- _Problem description_
Rewrite the listing lines from the one containing "Click the orange" through the one containing "Action: point(116,33)" as a numbered list, omitting any blank lines.

- _Supplied entries_

-- start --

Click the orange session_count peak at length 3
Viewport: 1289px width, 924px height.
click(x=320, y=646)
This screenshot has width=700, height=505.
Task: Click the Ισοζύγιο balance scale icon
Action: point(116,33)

-- end --
-- start --

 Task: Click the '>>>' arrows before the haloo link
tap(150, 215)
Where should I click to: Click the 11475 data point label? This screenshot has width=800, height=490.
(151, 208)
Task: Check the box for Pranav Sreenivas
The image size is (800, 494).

-- end --
-- start --

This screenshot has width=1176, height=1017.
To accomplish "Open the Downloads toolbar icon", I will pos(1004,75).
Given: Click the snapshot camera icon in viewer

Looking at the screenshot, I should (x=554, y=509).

-- end --

- _The reply_
1. Click the orange session_count peak at length 3
2. Viewport: 1289px width, 924px height.
3. click(x=320, y=646)
4. This screenshot has width=700, height=505.
5. Task: Click the Ισοζύγιο balance scale icon
6. Action: point(116,33)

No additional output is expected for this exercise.